BRIEF A: Reproduce a passage from the essay about visiting a mother in Italy, beginning at the words "Il bel paese" and stopping after the words "younger childless woman.".
BRIEF B: In the essay about visiting a mother in Italy, how much was the narrator told to pay at the first border?

EXERCISE PASSAGE:
'''

IN SEARCH OF A BETTER NAME
My Little Incredible Life
3 min readAug 31, 2018

--

Stories o Relative Insignificance

I boarded the coach. I was 18 I guess. I didn’t need any permission to leave the country. My dad had bought me a new set of clothes which was really unusual. He always thought that I would always spend money on cigarettes and coffee at school, which wasn’t true but my aunt and uncle told him that and for him it must have been true.

But, yeah! My mum. That’s where I was going. Italy. This is not an unusual story. My family was always bad. Yeah, bad , poor violent, toxic, the whole story. But when my mum left to work in Italy, it really went to shit. As if there was any place worse than where we’d always been.

I hadn’t seen her for 2 and a half years. So, 15 and a bit when she left. I was nervous.As I got on the bus I got sick a bit. A long journey ahead. Everyone spoke with a hint of an Italian accent on that coach. My mother spoke in the same manner when we were on the phone, rarely as “it costs a fortune” and I always felt guilty.

When we crossed the first border they asked for my passport. They said I should pay 25 Euro. I did. I didn’t have a reason and the people on the bus told me not to do so but I was scared.

When I saw my mother I felt like I saw a stranger. She looked younger than I remembered her, her body fuller, healthier. My whole being wanted to embrace her. She started crying. “Why am I wearing those clothes, what am I eating? I am too skinny. She is working hard and look at her children.”

Something in mother’s demeanour remained the same. The saint like stoic look. And it hurt like a twisted knife in an old wounds.

Sacrifice was the mantra her and my aunt and so many Romanian women I was to see in Italy were chanting not “il dolce far niente!”

Il bel paese

I remember thinking of my mother’s hair as we both walked down the street. It was her day off. The signora was with some younger relative. I have only seen her hair long in a picture with her and dad. A younger childless woman.

There was a musician playing the accordion in the piazza. I looked back , he smiled and nodded his salute. The twilight was kissing everything in an orangish pink light.

Mother’s and my hair with equal length welcomed the slight wind. She was silent and I petrified. Distance and time had stolen our voices.I lived at my cousins for about one month. Mum was a live in carer. I visited her every day. The house was spotless but it had a mushy smell. The spirit in it was stagnant. Two solitudes inhabiting the same space. My mother’s yearning for her children, home, freedom. The lady’s yearning for health, children she never had, love. They hated one another. They needed one another. They survived. There must have been some attachment and even sympathy in all of this as the signora called my mother desperately before she died. And mother cried.

'''

DATA BELOW:
'''

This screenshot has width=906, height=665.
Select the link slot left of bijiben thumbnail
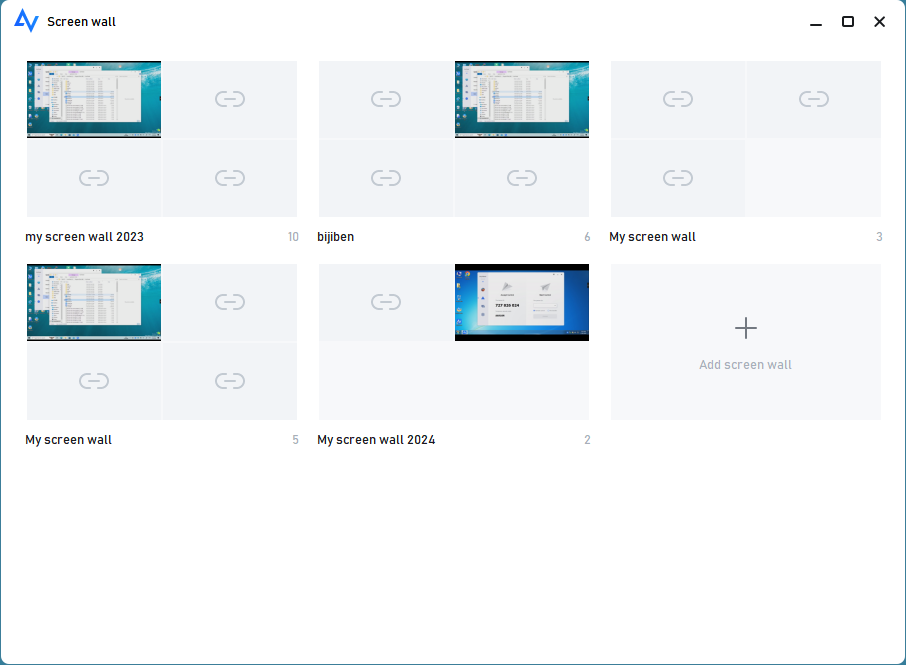coord(385,98)
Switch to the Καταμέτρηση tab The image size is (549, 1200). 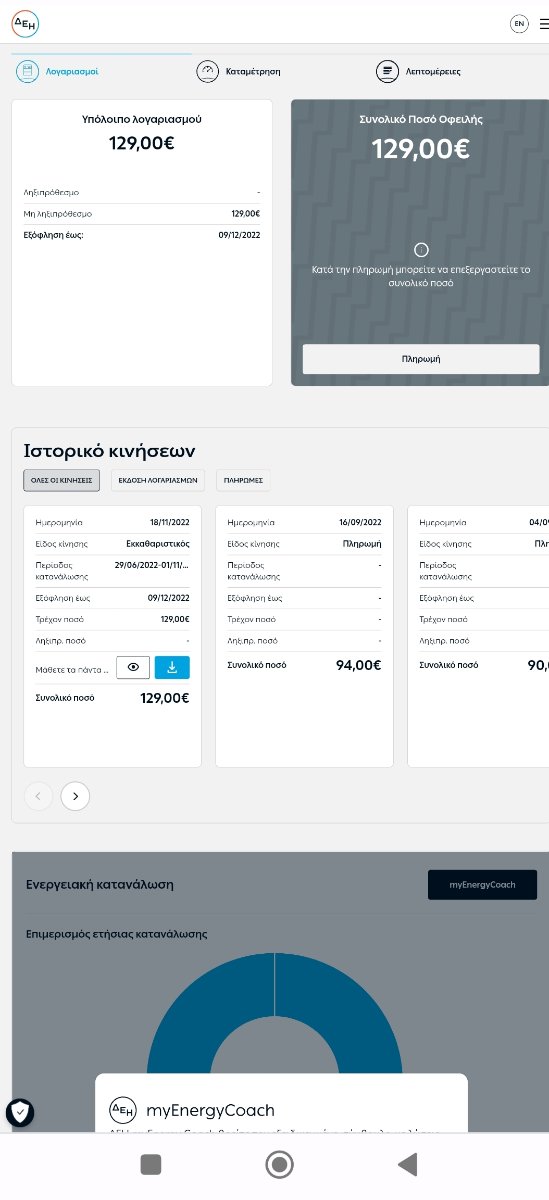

'''

TASK RESULT A:
Il bel paese

I remember thinking of my mother’s hair as we both walked down the street. It was her day off. The signora was with some younger relative. I have only seen her hair long in a picture with her and dad. A younger childless woman.

TASK RESULT B: 25 Euro.